§ **YOUR TASK**: Rewrite the data below, replacing every occurrence of "computer-use agent" with "desktop automation agent" and leaving everything else unchanged.

§ **SOURCE MATERIAL**:
--- BEGIN ---
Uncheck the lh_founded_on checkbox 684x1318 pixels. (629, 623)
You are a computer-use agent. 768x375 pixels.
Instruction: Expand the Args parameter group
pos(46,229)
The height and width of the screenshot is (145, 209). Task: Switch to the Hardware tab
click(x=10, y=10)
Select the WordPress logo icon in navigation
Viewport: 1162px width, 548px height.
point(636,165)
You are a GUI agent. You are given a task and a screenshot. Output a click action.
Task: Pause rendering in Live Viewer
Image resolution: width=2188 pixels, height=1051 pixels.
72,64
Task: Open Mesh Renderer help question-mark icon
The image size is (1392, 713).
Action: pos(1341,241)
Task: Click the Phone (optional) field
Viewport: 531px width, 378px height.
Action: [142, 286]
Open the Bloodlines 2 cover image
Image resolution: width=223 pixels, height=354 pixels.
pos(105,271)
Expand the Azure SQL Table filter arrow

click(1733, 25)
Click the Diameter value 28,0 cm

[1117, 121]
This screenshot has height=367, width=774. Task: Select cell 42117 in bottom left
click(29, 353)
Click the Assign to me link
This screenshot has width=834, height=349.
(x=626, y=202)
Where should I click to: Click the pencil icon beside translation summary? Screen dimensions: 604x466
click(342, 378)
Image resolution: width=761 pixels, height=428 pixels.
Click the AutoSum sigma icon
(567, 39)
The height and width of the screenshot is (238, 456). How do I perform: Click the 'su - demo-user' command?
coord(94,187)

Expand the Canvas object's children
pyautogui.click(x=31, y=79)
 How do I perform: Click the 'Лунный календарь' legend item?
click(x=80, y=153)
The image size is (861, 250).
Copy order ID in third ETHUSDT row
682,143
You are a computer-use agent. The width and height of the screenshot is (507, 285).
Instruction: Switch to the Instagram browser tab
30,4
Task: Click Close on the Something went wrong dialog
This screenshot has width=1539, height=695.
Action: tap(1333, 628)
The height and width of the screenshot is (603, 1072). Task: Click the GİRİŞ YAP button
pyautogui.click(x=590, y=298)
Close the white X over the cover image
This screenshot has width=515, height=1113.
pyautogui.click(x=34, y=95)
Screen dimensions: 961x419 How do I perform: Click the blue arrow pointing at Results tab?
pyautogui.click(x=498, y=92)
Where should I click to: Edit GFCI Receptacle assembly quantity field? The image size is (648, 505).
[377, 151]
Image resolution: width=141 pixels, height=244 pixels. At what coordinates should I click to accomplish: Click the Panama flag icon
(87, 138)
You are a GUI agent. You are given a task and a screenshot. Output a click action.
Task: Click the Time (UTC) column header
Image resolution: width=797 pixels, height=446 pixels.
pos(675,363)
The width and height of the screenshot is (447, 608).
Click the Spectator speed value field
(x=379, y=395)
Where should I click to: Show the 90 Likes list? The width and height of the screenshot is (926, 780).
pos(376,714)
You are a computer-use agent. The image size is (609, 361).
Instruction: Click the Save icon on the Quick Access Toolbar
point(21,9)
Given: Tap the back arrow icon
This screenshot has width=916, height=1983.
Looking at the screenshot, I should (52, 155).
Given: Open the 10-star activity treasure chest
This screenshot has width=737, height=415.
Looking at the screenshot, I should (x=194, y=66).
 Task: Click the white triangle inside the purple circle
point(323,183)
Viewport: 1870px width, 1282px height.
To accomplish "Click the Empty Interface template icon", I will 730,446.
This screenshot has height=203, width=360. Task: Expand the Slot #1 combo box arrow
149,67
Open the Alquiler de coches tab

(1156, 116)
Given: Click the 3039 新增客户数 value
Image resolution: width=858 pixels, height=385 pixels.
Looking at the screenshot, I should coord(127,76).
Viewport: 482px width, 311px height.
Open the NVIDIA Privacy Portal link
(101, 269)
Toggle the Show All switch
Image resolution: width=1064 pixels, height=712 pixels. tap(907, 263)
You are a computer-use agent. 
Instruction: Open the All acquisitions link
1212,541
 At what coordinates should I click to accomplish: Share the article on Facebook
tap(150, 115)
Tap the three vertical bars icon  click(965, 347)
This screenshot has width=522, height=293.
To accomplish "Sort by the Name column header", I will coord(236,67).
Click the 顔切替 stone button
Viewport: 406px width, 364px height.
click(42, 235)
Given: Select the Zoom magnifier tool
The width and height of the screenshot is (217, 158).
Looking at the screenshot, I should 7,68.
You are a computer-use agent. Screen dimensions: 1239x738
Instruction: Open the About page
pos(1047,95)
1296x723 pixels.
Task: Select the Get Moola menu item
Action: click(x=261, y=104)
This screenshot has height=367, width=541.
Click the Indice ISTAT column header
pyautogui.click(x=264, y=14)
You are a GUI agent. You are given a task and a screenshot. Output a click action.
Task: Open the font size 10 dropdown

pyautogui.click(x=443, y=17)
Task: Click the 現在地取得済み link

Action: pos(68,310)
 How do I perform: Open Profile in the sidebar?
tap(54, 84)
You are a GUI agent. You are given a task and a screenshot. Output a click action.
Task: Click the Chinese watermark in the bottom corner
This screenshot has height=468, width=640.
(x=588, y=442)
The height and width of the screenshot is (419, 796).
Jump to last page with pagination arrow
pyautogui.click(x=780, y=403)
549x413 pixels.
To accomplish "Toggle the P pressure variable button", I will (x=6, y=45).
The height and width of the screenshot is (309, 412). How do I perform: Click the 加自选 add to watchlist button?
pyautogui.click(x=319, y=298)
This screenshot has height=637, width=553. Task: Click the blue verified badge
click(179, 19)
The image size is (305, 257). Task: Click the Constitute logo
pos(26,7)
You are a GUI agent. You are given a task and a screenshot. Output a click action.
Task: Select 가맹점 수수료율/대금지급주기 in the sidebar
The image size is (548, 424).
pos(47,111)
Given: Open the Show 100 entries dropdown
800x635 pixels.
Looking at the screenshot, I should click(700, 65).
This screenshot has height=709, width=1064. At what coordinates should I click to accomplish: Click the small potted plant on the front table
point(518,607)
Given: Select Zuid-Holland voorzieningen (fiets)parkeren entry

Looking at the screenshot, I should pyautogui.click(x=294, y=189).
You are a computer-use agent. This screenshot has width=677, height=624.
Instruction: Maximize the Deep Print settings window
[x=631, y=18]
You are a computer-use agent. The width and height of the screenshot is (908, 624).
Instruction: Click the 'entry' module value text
--- END ---
§ **EXERCISE SOLUTION**:
Uncheck the lh_founded_on checkbox 684x1318 pixels. (629, 623)
You are a desktop automation agent. 768x375 pixels.
Instruction: Expand the Args parameter group
pos(46,229)
The height and width of the screenshot is (145, 209). Task: Switch to the Hardware tab
click(x=10, y=10)
Select the WordPress logo icon in navigation
Viewport: 1162px width, 548px height.
point(636,165)
You are a GUI agent. You are given a task and a screenshot. Output a click action.
Task: Pause rendering in Live Viewer
Image resolution: width=2188 pixels, height=1051 pixels.
72,64
Task: Open Mesh Renderer help question-mark icon
The image size is (1392, 713).
Action: pos(1341,241)
Task: Click the Phone (optional) field
Viewport: 531px width, 378px height.
Action: [142, 286]
Open the Bloodlines 2 cover image
Image resolution: width=223 pixels, height=354 pixels.
pos(105,271)
Expand the Azure SQL Table filter arrow

click(1733, 25)
Click the Diameter value 28,0 cm

[1117, 121]
This screenshot has height=367, width=774. Task: Select cell 42117 in bottom left
click(29, 353)
Click the Assign to me link
This screenshot has width=834, height=349.
(x=626, y=202)
Where should I click to: Click the pencil icon beside translation summary? Screen dimensions: 604x466
click(342, 378)
Image resolution: width=761 pixels, height=428 pixels.
Click the AutoSum sigma icon
(567, 39)
The height and width of the screenshot is (238, 456). How do I perform: Click the 'su - demo-user' command?
coord(94,187)

Expand the Canvas object's children
pyautogui.click(x=31, y=79)
 How do I perform: Click the 'Лунный календарь' legend item?
click(x=80, y=153)
The image size is (861, 250).
Copy order ID in third ETHUSDT row
682,143
You are a desktop automation agent. The width and height of the screenshot is (507, 285).
Instruction: Switch to the Instagram browser tab
30,4
Task: Click Close on the Something went wrong dialog
This screenshot has width=1539, height=695.
Action: tap(1333, 628)
The height and width of the screenshot is (603, 1072). Task: Click the GİRİŞ YAP button
pyautogui.click(x=590, y=298)
Close the white X over the cover image
This screenshot has width=515, height=1113.
pyautogui.click(x=34, y=95)
Screen dimensions: 961x419 How do I perform: Click the blue arrow pointing at Results tab?
pyautogui.click(x=498, y=92)
Where should I click to: Edit GFCI Receptacle assembly quantity field? The image size is (648, 505).
[377, 151]
Image resolution: width=141 pixels, height=244 pixels. At what coordinates should I click to accomplish: Click the Panama flag icon
(87, 138)
You are a GUI agent. You are given a task and a screenshot. Output a click action.
Task: Click the Time (UTC) column header
Image resolution: width=797 pixels, height=446 pixels.
pos(675,363)
The width and height of the screenshot is (447, 608).
Click the Spectator speed value field
(x=379, y=395)
Where should I click to: Show the 90 Likes list? The width and height of the screenshot is (926, 780).
pos(376,714)
You are a desktop automation agent. The image size is (609, 361).
Instruction: Click the Save icon on the Quick Access Toolbar
point(21,9)
Given: Tap the back arrow icon
This screenshot has width=916, height=1983.
Looking at the screenshot, I should (52, 155).
Given: Open the 10-star activity treasure chest
This screenshot has width=737, height=415.
Looking at the screenshot, I should (x=194, y=66).
 Task: Click the white triangle inside the purple circle
point(323,183)
Viewport: 1870px width, 1282px height.
To accomplish "Click the Empty Interface template icon", I will 730,446.
This screenshot has height=203, width=360. Task: Expand the Slot #1 combo box arrow
149,67
Open the Alquiler de coches tab

(1156, 116)
Given: Click the 3039 新增客户数 value
Image resolution: width=858 pixels, height=385 pixels.
Looking at the screenshot, I should coord(127,76).
Viewport: 482px width, 311px height.
Open the NVIDIA Privacy Portal link
(101, 269)
Toggle the Show All switch
Image resolution: width=1064 pixels, height=712 pixels. tap(907, 263)
You are a desktop automation agent. 
Instruction: Open the All acquisitions link
1212,541
 At what coordinates should I click to accomplish: Share the article on Facebook
tap(150, 115)
Tap the three vertical bars icon  click(965, 347)
This screenshot has width=522, height=293.
To accomplish "Sort by the Name column header", I will coord(236,67).
Click the 顔切替 stone button
Viewport: 406px width, 364px height.
click(42, 235)
Given: Select the Zoom magnifier tool
The width and height of the screenshot is (217, 158).
Looking at the screenshot, I should 7,68.
You are a desktop automation agent. Screen dimensions: 1239x738
Instruction: Open the About page
pos(1047,95)
1296x723 pixels.
Task: Select the Get Moola menu item
Action: click(x=261, y=104)
This screenshot has height=367, width=541.
Click the Indice ISTAT column header
pyautogui.click(x=264, y=14)
You are a GUI agent. You are given a task and a screenshot. Output a click action.
Task: Open the font size 10 dropdown

pyautogui.click(x=443, y=17)
Task: Click the 現在地取得済み link

Action: pos(68,310)
 How do I perform: Open Profile in the sidebar?
tap(54, 84)
You are a GUI agent. You are given a task and a screenshot. Output a click action.
Task: Click the Chinese watermark in the bottom corner
This screenshot has height=468, width=640.
(x=588, y=442)
The height and width of the screenshot is (419, 796).
Jump to last page with pagination arrow
pyautogui.click(x=780, y=403)
549x413 pixels.
To accomplish "Toggle the P pressure variable button", I will (x=6, y=45).
The height and width of the screenshot is (309, 412). How do I perform: Click the 加自选 add to watchlist button?
pyautogui.click(x=319, y=298)
This screenshot has height=637, width=553. Task: Click the blue verified badge
click(179, 19)
The image size is (305, 257). Task: Click the Constitute logo
pos(26,7)
You are a GUI agent. You are given a task and a screenshot. Output a click action.
Task: Select 가맹점 수수료율/대금지급주기 in the sidebar
The image size is (548, 424).
pos(47,111)
Given: Open the Show 100 entries dropdown
800x635 pixels.
Looking at the screenshot, I should click(700, 65).
This screenshot has height=709, width=1064. At what coordinates should I click to accomplish: Click the small potted plant on the front table
point(518,607)
Given: Select Zuid-Holland voorzieningen (fiets)parkeren entry

Looking at the screenshot, I should pyautogui.click(x=294, y=189).
You are a desktop automation agent. This screenshot has width=677, height=624.
Instruction: Maximize the Deep Print settings window
[x=631, y=18]
You are a desktop automation agent. The width and height of the screenshot is (908, 624).
Instruction: Click the 'entry' module value text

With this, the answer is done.